--- Records provided ---

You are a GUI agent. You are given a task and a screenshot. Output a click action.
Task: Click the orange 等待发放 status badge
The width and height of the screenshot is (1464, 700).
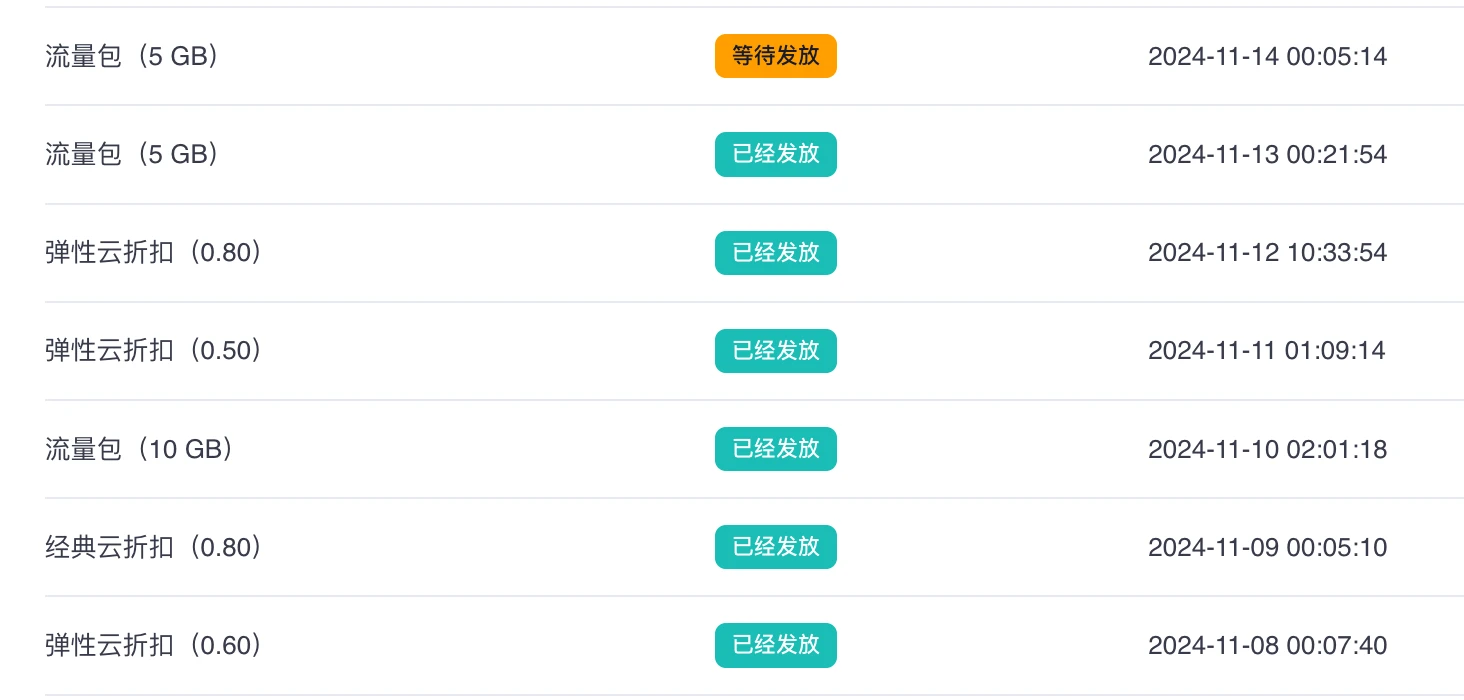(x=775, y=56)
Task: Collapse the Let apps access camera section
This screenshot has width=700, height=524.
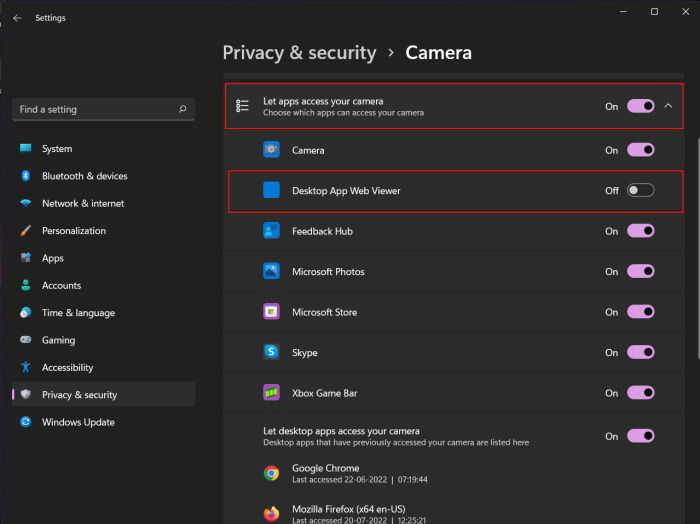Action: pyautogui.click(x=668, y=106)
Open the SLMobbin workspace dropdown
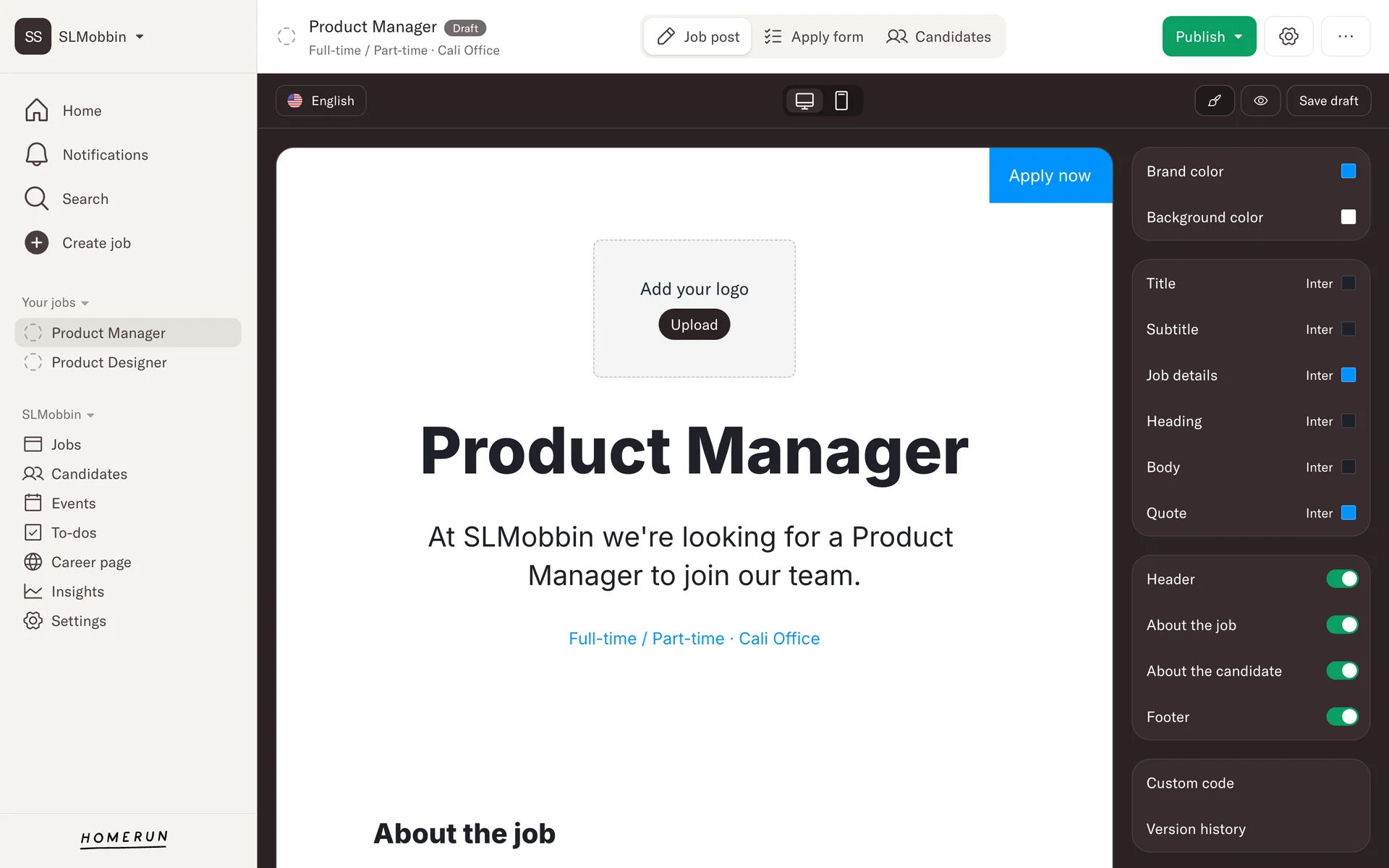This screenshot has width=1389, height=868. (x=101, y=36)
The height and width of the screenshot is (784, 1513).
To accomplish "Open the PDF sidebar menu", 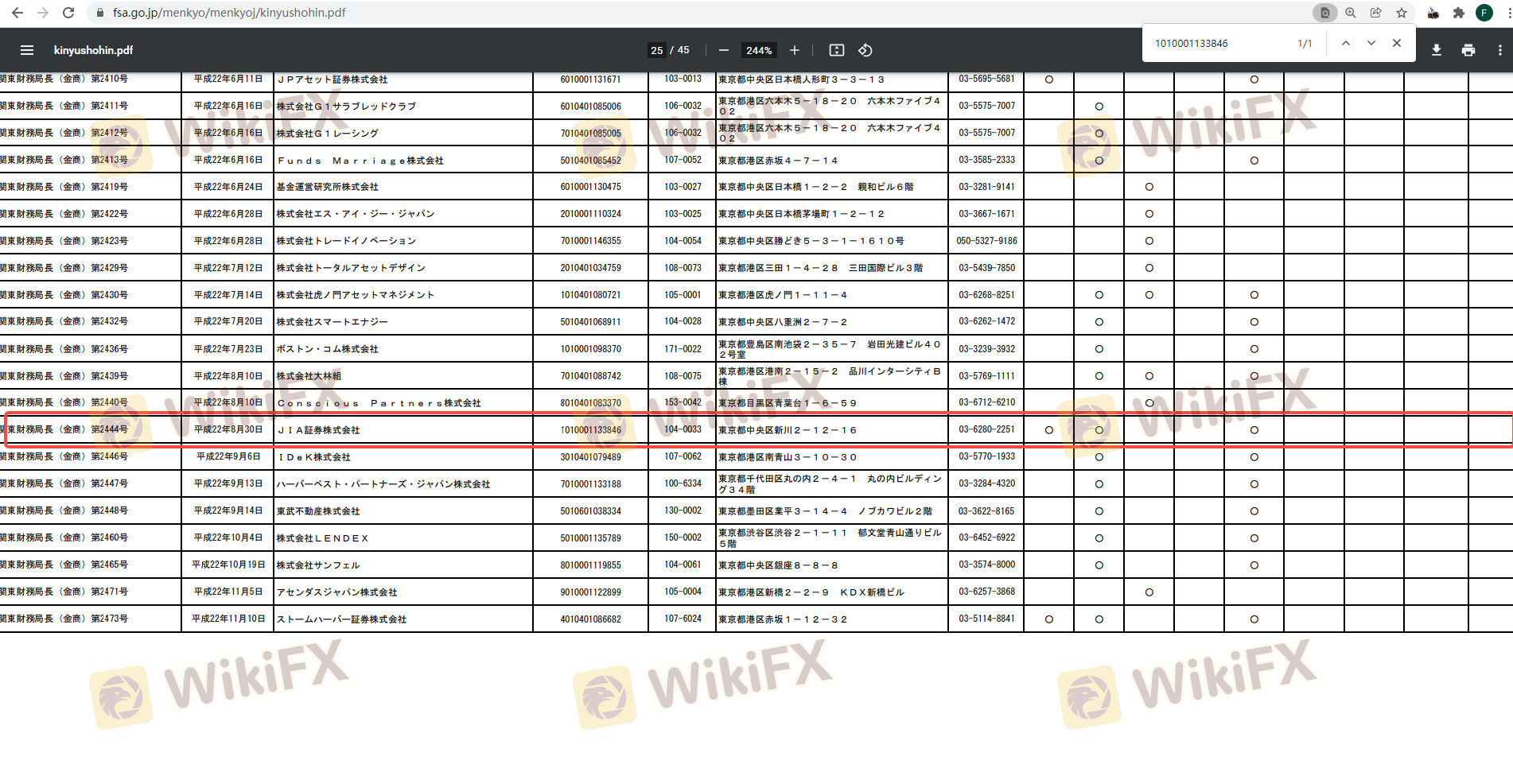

---

> **Your task**
Lines from the one containing "Open the SLMobbin workspace dropdown" through the final line of the entries above are to be retyped exactly, with every picture left out.

> **Answer to this exercise**
Open the SLMobbin workspace dropdown
This screenshot has width=1389, height=868. (x=101, y=36)
The height and width of the screenshot is (784, 1513).
To accomplish "Open the PDF sidebar menu", 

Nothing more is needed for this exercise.